Wow, what an amazing experience to see Día de los Muertos in Mexico City!
Like most of us, I studied spanish in high school and in an attempt to immerse us in the rich and colorful culture, we learned about this annual celebration and its customs. However, I was not prepared for how elaborate, beautiful, and full of life it truly is.
Día de los Muertos translates to Day of the Dead. Though it sounds like a dark and dreary day, it is actually a colorful and uplifting chance to remember all those who have passed on.
Here’s a quick little background on the celebration. Long ago, the indigenous people of Mexico, have been practicing the ritual of celebrating the dead for over 3,000 years. To the Aztecs, death is the continuation of life and instead of fearing it, they embraced it. Día de los Muertos are also a celebration dedicated to the goddess, Mictecacihuatl, the Lady of the Dead. Many people visit the cemeteries and graves of their deceased loved ones and in some cities they stay the night with them.

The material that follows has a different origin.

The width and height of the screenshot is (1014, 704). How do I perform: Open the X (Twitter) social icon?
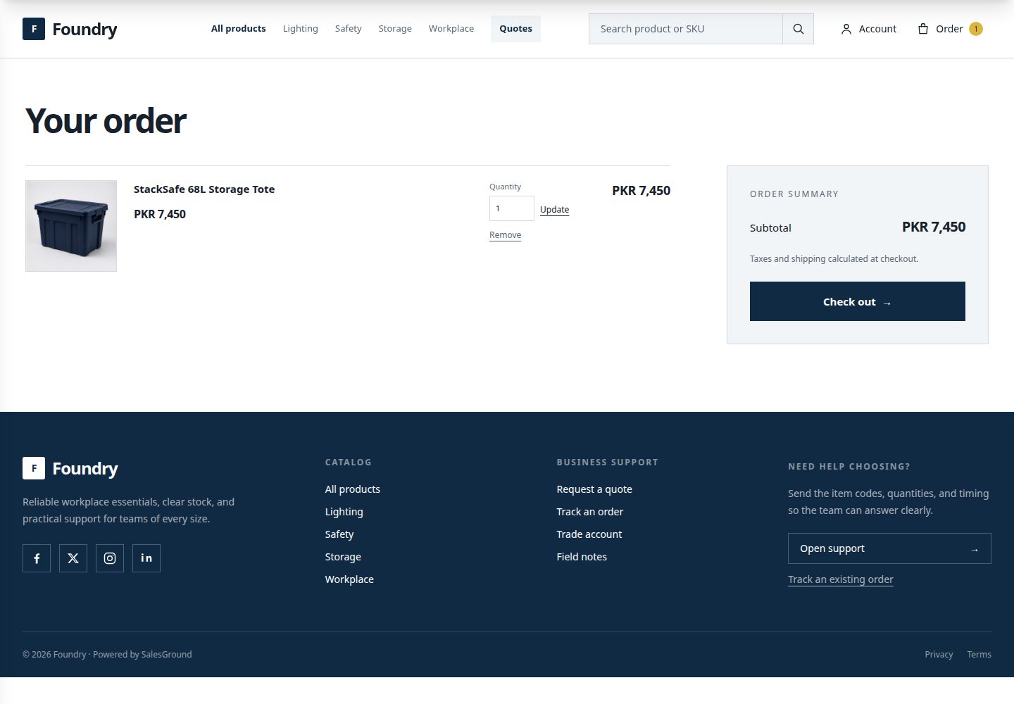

Usually Día de los Muertos is on the 1st and 2nd of November, with the first evening honoring the children and infants and the second evening honoring the adults. People begin preparing in advance for the festivities by building large ofrendas in the streets and in private homes for both close family members as well as public figures or groups of people. Ofrendas are giant altar offerings covered in bright flowers, especially marigolds which are the flower of the dead, with candles and incense to guide and welcome the souls back home. They are usually filled with the departed’s favorite foods and drinks, as well as skeleton figurines and photos. Some popular foods left at the altars are pan de muerto, chocolate, iced skulls made of sugar called calaveras, and specially prepared crickets called los chapulines. It is believed that when the souls of the departed return, they consume the essence of the food and drink. After the festivities, the families will share the food with each other to share a meal with both the living and the dead.Around the ofrendas are colorful and intricate sand sculptures called las canchas and the families will leave blankets and pillows for the souls to rest from their long journey back.
During my travels, I was able to see many of these traditions first hand! Walking around Plaza de la Constitución and the Catederal Metropolitana in Zócalo, I was surrounded by amazingly large and elaborate ofrendas. It was amazing! There were colorful flowers and decorated skulls everywhere. And the atmosphere was electric with live music and dance!
Later on, I was invited to the home of my friend to see a more personal side of the fiesta. Upon entering, the house smelled amazing and there was a massive spread of traditional Mexican food in both the front room and in the kitchen. But the main attraction was the traditional Oaxaca style ofrenda, filled with flowers, candles, incense, figurines, skulls, pictures of family members, various types of bread, food, chocolates, sweets, drinks, and more! I even ate a cricket! This truly was a celebration I will remember forever.